When asked about who his key mentor or coach was that helped him reach such high achievements in the sport Casey said, “My close friends were the people I was spending the most time with, for me, that was extremely important, more than anyone else, it was huge.”
“I didn’t notice it at first but I had a very big chip on my shoulder because I didn’t really start in college, I was rarely off the bench. I always felt like I had more to offer the team I was on, to the game and to the sport. I felt cheated because coaches would decide whether I played or not,” says Patterson. “I was able to battle through all those struggles. A lot of athletes end up quitting the sport they love because they had a bad involvement with the coach or because of a situation that didn’t turn out the way they pictured it or even that it wasn’t a great experience for them,” says Patterson about overcoming the mental obstacles and setbacks of being a competitive athlete amongst many who have the same dream. “I was able to battle through the mental stumbling blocks and that is a huge part of my success.
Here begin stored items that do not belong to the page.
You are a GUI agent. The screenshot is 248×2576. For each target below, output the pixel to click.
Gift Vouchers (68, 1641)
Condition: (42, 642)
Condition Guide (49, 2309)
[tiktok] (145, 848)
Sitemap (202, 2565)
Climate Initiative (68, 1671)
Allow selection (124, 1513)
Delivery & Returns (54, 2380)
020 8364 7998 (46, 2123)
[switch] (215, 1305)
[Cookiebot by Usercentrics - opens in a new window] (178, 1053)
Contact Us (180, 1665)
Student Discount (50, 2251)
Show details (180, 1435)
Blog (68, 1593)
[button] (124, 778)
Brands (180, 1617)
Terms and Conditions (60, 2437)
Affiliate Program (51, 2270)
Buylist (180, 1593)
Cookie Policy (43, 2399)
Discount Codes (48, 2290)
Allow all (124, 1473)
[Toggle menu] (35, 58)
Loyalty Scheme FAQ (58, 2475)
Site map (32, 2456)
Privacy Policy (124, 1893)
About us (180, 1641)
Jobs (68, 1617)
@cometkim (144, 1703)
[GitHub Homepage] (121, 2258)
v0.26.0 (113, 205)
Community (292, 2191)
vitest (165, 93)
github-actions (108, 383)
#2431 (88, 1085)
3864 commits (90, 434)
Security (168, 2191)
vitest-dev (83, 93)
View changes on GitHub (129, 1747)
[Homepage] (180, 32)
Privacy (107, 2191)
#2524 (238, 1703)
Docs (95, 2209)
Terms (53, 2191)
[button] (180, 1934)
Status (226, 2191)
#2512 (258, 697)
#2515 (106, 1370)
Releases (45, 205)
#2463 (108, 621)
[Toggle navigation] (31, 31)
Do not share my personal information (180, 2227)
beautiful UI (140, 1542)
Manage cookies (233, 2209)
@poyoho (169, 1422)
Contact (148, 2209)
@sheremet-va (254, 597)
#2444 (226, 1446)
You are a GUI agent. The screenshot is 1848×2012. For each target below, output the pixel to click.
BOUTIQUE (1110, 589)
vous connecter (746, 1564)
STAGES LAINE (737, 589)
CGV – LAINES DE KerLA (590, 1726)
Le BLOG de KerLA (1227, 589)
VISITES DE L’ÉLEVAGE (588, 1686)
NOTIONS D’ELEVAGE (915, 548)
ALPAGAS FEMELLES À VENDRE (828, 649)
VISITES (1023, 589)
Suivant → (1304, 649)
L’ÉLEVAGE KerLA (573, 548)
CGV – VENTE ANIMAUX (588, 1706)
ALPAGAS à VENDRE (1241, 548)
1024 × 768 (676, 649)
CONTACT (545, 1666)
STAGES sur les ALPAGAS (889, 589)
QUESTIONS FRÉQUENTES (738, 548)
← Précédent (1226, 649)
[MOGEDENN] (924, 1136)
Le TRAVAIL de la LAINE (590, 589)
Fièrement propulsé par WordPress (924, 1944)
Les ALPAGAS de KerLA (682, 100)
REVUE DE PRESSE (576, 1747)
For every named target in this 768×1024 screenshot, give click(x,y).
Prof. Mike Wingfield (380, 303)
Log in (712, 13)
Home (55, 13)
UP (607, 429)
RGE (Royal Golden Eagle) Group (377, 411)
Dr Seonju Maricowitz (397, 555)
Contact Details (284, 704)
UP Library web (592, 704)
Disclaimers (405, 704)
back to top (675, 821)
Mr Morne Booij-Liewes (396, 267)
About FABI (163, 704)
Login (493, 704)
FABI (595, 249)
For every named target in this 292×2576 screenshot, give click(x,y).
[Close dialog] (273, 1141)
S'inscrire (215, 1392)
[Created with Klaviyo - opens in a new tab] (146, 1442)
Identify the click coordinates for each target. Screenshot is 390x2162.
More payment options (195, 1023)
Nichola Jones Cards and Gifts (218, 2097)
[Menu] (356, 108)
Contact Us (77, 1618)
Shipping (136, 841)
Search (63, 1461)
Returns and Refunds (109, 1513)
I wanted to show everyone that it wasn’t the end for me and I knew if I could outwork anyone, for sure then, in the long run, I could beat them all and get to where I wanted to go.”
Patterson shared a piece of advice that he wanted other’s to remember:
“It’s really important to have a good attitude about whatever you're doing. You can’t always control all the variables that surround the sport or whatever you are passionate about. If you can work as hard as you can- train, lift and put yourself in the position of that top 95 percentile who are constantly working at their craft you will eventually push through those variables you can’t control.”
“Understanding that those variables can still be there. That shouldn’t detour you from your goal, says Patterson.
He tells himself often that, “stay confident and mindful. I can’t control everything but I can control how I prepare for it. If I feel like I’m more prepared than anyone else then I’m in a good position and I know in the long run that I’m going to win.”